**Extract**
+++
From: <hem@...> (Hillel Markowitz)
Date: Thu, 12 Aug 93 11:02 EDT
Subject: Mail Order Glatt butcher

The Baltimore Vaad Hakashrus (star K) now gives a hashgacha to a mail
order provider of kosher meat.  This sounds as if it could be of
interest to those people living in communities where it is difficult to
get to a kosher butcher.  The butcher is - AMARA MEATS - and claims to
provide glatt kosher meat from a catalog.  The toll free line is (800)
64 AMARA [(800) 642-6272].

I do not know anything about them other than the notice printed in the
Baltimore Vaad Hakashrus newsletter Kashrus Kurrents.

Hillel Markowitz    <H_Markowitz@...>


From: <trb@...> (Andrew Tannenbaum)
Date: Tue, 17 Aug 93 21:13:19 -0400
Subject: Reb Zusha

There are about 40-50 items about Reb Meshullam Zusya of Hanipol in
Martin Buber's collection "Tales of the Hasidim - Early Masters."  Reb
Zusya's stories are certainly my favorite in this whole collection.
Reb Zusya died in 1800 and was a follower of Reb Dov Baer, the Great
Maggid of of Mezritch, who was a follower of the Baal Shem Tov.
+++
**Records about locating elements on screens**
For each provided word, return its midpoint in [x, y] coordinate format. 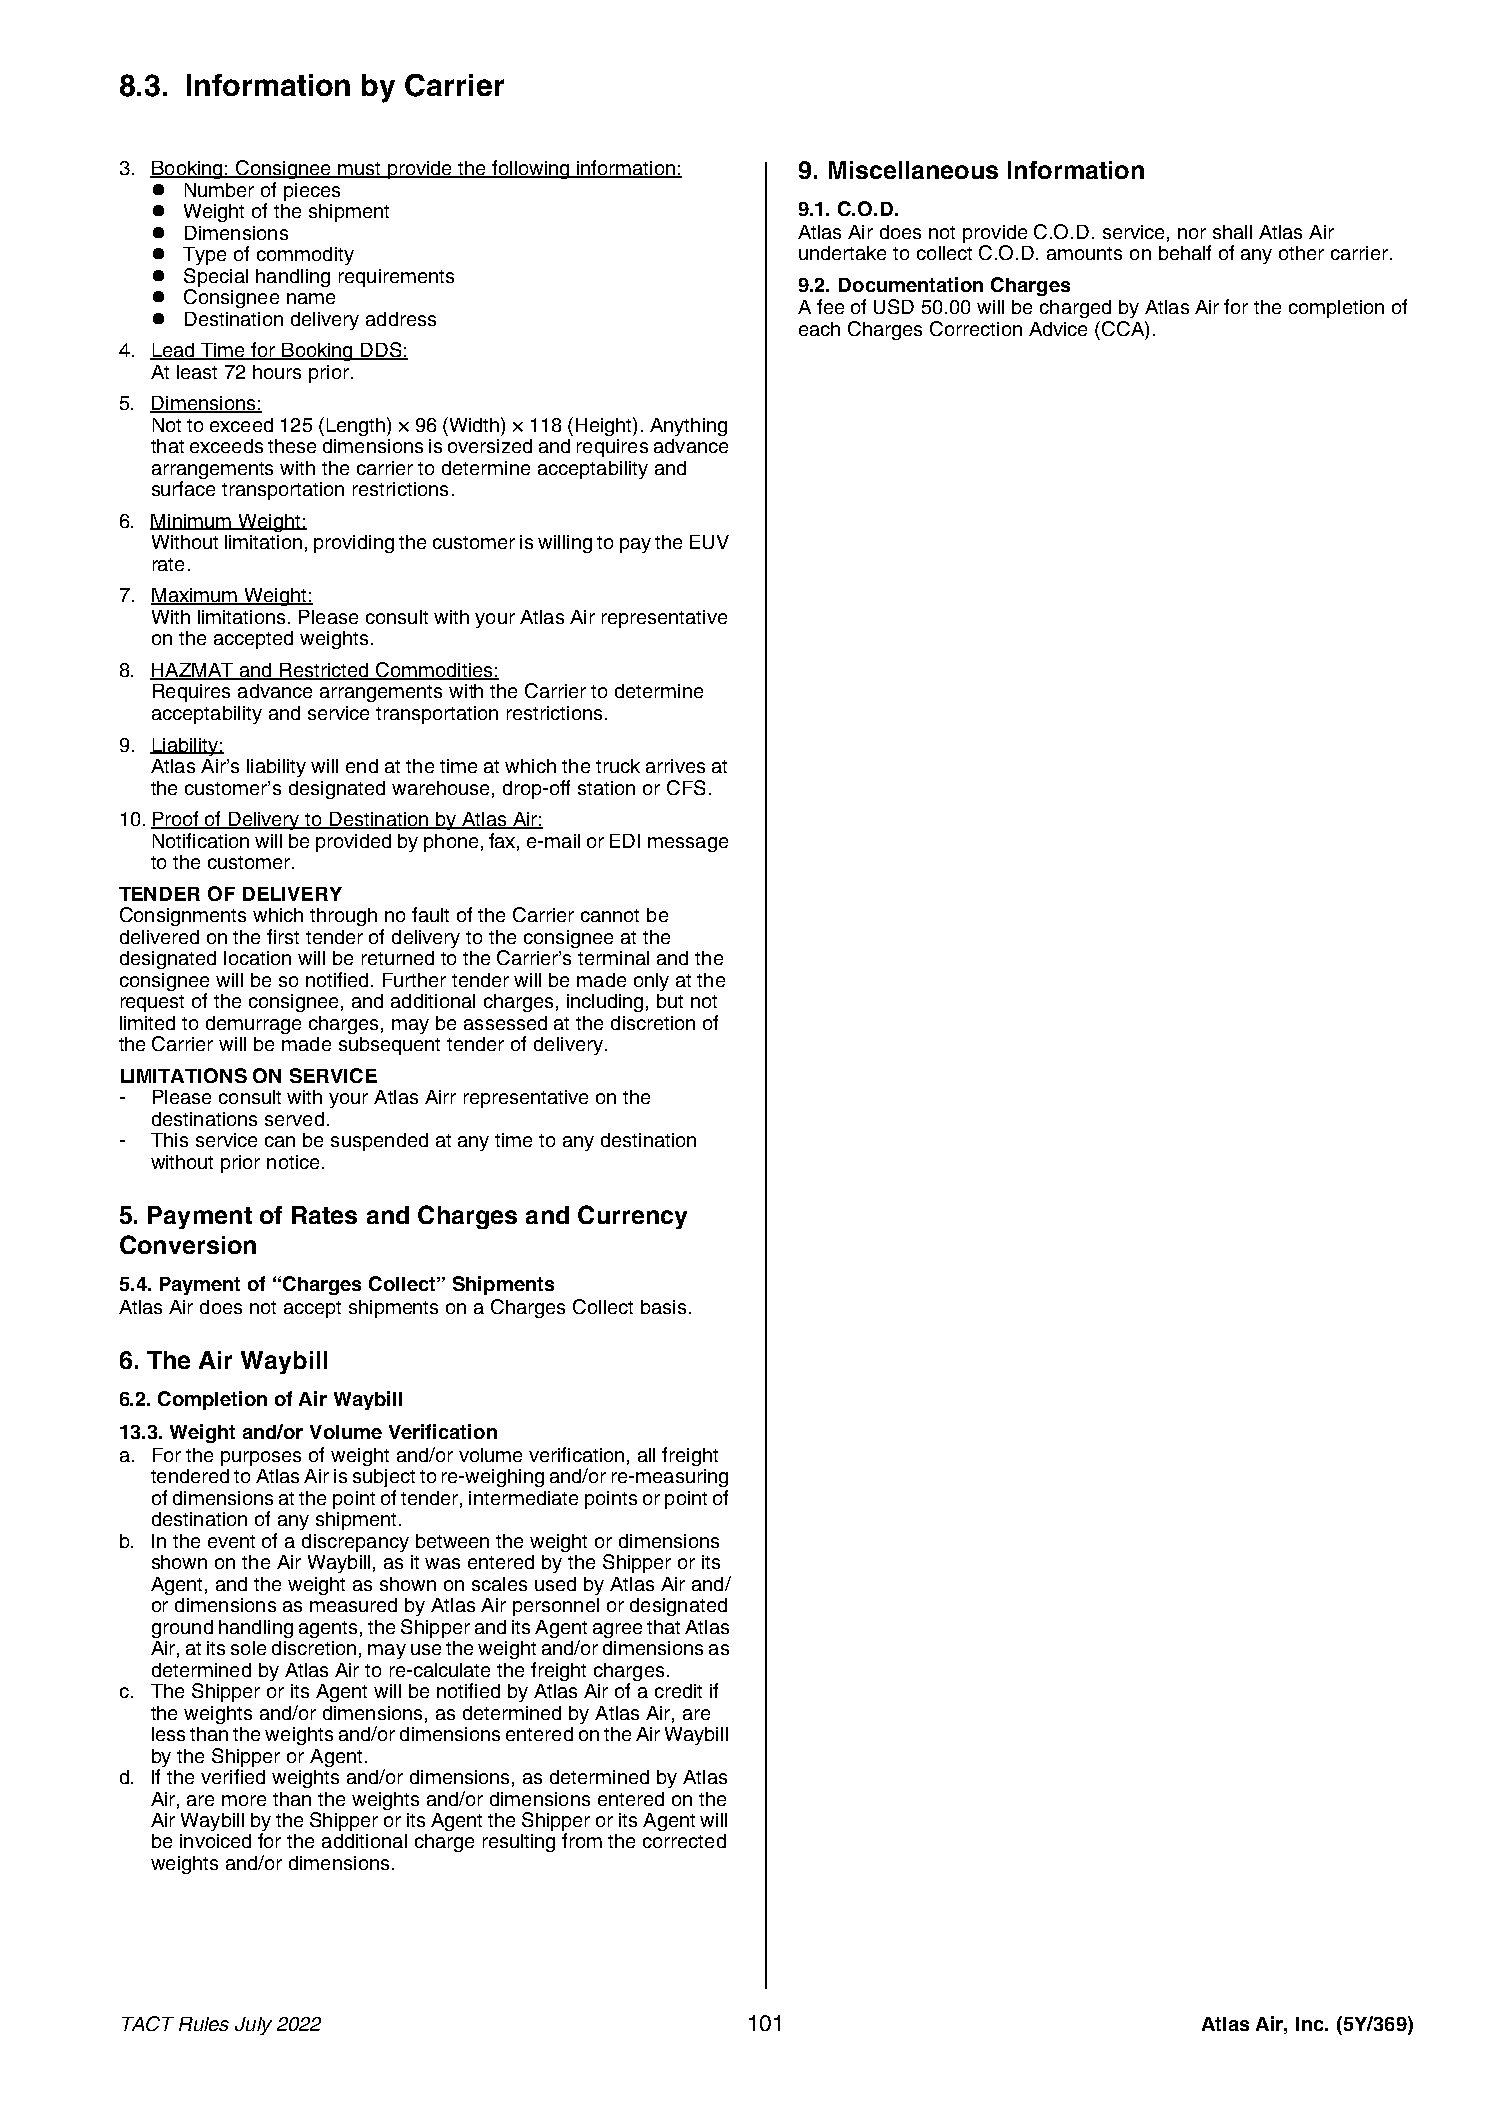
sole [248, 1648]
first [283, 936]
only [651, 982]
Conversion [188, 1244]
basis [663, 1307]
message [688, 844]
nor [1192, 233]
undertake [842, 253]
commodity [305, 256]
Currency [632, 1217]
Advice [1058, 329]
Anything [688, 427]
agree [617, 1630]
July [253, 2026]
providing [354, 544]
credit [678, 1691]
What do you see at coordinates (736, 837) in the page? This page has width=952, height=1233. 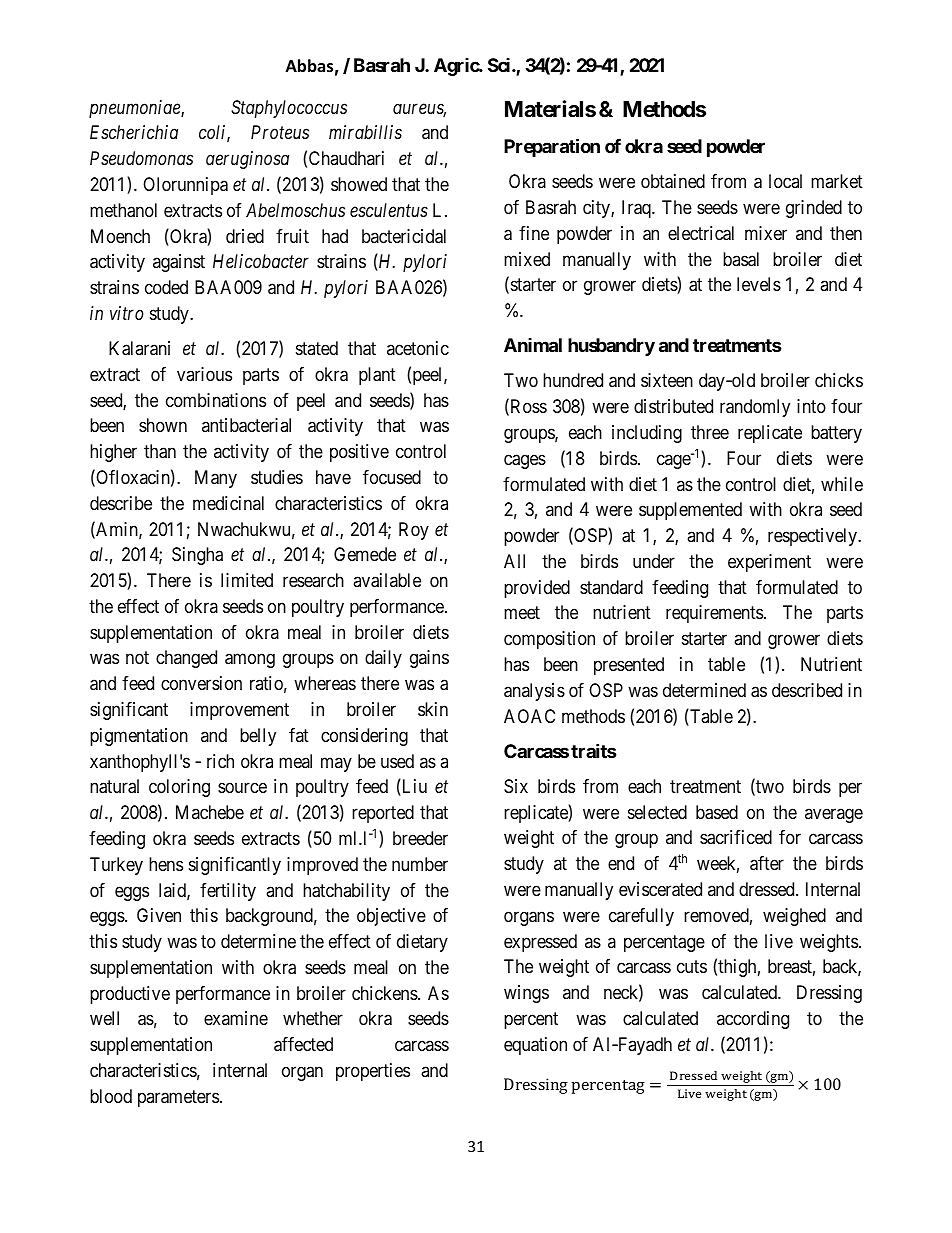 I see `sacrificed` at bounding box center [736, 837].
+++
**Challenges**
**A.** Rewrite the records from their first line down through the line containing "commodity [305, 256]", changing "midpoint" to "center" and keeping everything else the same. Leave out the pictures.
**B.** Continue the text about the kosher mail-order butcher and Reb Zusya from the point where it stops.

**Responses to the exercise**
**A.**
For each provided word, return its center in [x, y] coordinate format. 
sole [248, 1648]
first [283, 936]
only [651, 982]
Conversion [188, 1244]
basis [663, 1307]
message [688, 844]
nor [1192, 233]
undertake [842, 253]
commodity [305, 256]

**B.**
I understand that Buber would not be the most popular fellow in this
forum, but this collection of Chassidic tales is very compelling
reading.  The original English translation was in two volumes (Early
and Later Masters), but it is now in print as one.

	Andrew Tannenbaum   Brookline, MA  USA


From: sg04%<kesser@...> (Yechezkal-Shimon Gutfreund)
Date: Wed, 18 Aug 93 16:45:30 -0400
Subject: Re: Spiritual Heights

In Vol. 8 #79, Yosef Bechhofer discusses the Yeridos HaDores
(dimunization in stature of successive generations). He states that
"Lubavitch denies this phenomenon". He gives no sources for this
impression, and I would say that he is quite mistaken.

Yeridos HaDores refers to the diminuation in stature (in particular
Torah knowledge) of successive generations. This means, that the
INDIVIDUALS that comprise a particular generation, have a diminished
comprehension and depth of knowledge of Torah than individuals in
previous generations.  I have heard of no one who argues that we do not
have anyone of the stature of Chasam Sofer, Chafetz Chaim, let alone
Achronim or Rishonim.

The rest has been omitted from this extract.